Incontinence & Minimally Invasive Slings
Urinary incontinence affects more than 13 million American women, often as a result of childbirth. While incontinence can be an aspect of aging, the good news is that it can also be cured.
Female stress urinary incontinence generally occurs when the pelvic muscles are not strong enough to keep the opening from the bladder neck closed under increased abdominal pressure. This can be when a woman laughs, lifts, exercises, coughs, walks or sneezes.
A problem with a cure
An excellent method of correcting stress urinary incontinence is to surgically implant a special sling that supports and repositions the bladder neck and urethra so that it can function properly. The end result is that most women are able to regain control of their bladders.
The clinical name for this surgical procedure is a bladder neck suspension ("BNS") and/or a pubovaginal sling. The purpose of these procedures is to create a hammock to support and reposition the bladder and urethra to their normal anatomic position. To accomplish this, a urological surgeon uses a segment of non-absorbable synthetic mesh prepared from the same material as the sutures used in surgery. The goal is always to make the patient continent again.
This kind of surgery may include a stay in the hospital, or it may be performed on an outpatient basis. If you are scheduled for the procedure, you will be informed if there is any special preparation required prior to the day of the surgery. Meanwhile, below is additional information that should be helpful.
What you should know prior to surgery
If required, you will be asked to see your family physician or anesthesiologist for a preoperative check up. If indicated they will do an electrocardiogram, blood work-up, chest x-ray, and urine analysis. These tests are done routinely prior to surgery. Do not take aspirin or any other blood thinning medication two weeks prior to surgery.
Any other medication such as antibiotics, high blood pressure medications, and hormone pills should be continued unless otherwise indicated. Do not eat or drink anything after 11 p.m. the day before surgery.
Any medication that must be taken the morning of surgery should be taken with a small sip of water.

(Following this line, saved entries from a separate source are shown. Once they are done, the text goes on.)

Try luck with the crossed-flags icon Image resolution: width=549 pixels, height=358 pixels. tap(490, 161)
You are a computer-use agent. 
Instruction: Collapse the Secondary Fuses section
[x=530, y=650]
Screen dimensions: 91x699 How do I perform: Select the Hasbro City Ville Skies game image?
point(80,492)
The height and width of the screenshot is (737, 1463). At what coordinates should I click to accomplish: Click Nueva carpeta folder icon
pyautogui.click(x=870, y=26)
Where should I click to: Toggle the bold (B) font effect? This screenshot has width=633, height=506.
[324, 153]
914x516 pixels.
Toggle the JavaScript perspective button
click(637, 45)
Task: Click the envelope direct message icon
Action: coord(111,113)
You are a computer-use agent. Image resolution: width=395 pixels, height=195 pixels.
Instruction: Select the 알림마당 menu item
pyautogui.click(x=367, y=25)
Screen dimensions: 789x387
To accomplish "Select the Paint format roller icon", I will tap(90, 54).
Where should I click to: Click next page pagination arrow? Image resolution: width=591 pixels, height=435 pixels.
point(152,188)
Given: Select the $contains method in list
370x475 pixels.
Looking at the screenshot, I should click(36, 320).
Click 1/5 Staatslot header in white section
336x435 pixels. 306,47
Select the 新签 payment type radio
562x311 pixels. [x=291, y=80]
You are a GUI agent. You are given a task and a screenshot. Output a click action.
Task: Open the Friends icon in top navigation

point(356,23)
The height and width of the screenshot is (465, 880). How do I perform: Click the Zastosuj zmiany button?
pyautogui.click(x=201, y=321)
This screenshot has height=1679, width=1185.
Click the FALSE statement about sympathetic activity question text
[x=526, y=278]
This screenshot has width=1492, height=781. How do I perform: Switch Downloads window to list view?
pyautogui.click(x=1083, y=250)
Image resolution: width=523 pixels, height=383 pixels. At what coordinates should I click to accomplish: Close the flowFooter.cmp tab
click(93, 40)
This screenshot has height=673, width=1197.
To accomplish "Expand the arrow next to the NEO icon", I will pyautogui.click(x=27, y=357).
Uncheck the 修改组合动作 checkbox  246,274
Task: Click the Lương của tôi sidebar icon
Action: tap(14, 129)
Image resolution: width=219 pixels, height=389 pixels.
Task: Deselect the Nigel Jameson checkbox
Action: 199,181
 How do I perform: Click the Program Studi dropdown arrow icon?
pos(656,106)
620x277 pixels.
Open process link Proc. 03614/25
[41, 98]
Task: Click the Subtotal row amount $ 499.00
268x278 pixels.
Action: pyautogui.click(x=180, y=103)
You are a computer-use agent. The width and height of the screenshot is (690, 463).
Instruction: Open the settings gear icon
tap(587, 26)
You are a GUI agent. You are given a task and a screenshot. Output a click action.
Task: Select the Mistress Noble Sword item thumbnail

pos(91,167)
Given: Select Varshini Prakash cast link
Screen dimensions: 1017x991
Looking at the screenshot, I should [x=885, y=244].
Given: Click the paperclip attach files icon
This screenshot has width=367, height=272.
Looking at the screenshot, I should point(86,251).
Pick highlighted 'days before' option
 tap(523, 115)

In the hospital or outpatient surgery center
In the preoperative area:
You will be seen by a nurse and an anesthesiologist. They will discuss the details of the pre and post surgery period with you. They will explain the type of anesthesia and the possible risks and complications. An intravenous line will be inserted and a sedative will be introduced into the vein so you will be relaxed prior to surgery. We will also give you intravenous antibiotics prior to surgery. Surgery:
The transobturator vaginal sling is done almost entirely through the vagina. Two very small punctures are made just outside the labia. Because this is not a full thickness incision, it will be closed with a special band-aid and there is less discomfort and more rapid healing. You will have absorbable sutures in the vaginal canal. Risks & Complications
: Complications arising as a result of this surgery are rare but may occur. They include bleeding, infection, accidental injury to the bladder, pain, inability to urinate, recurrent or worsening of incontinence, new appearance or worsening of vaginal prolapse, urgency and urgency type of incontinence, injury to the bowel or to the ureter (the tube that brings urine from the kidneys to the bladder), and vaginal pain and/or narrowing of the vagina. We have not required the use of donated blood in our experience. Therefore, we do not require or suggest that you donate blood prior to surgery.
Following your surgery, the vagina will be packed with antibiotic gauze. Prior to your discharge from the hospital or Surgery Center, the vaginal packing will be removed and the catheter in your bladder will be removed. Because of swelling from the surgery, you may not be able to urinate normally immediately following removal of the urethral catheter. After the swelling subsides, normal urinary patterns will gradually return. Because your normal pattern of urinating will return gradually, there should no cause for alarm should it not occur in the first two weeks after surgery. Until this does occur, it is important to avoid distention of the bladder by limiting your fluids to six to eight 8 oz. glasses per day, and urinating at least every 3 hours. You can resume a normal diet.
You will leave the hospital with a prescription for the following medications:
1. Antibiotic- (Cipro, Levaquin or Bactrim) Take as directed.
2. Pain medication- (Vicodin, Wygesic or Tylenol #3) Take as directed if you experience discomfort. If you experience discomfort not relieved by the medication, please call the office.
3. Stool softener (Colace or Docusate Sodium) is available at any pharmacy over the counter. You may take until you feel your bowel movements are normal. If you experience diarrhea, discontinue the stool softener. If you become constipated, you may use Milk of Magnesia or a Metamucil type preparation.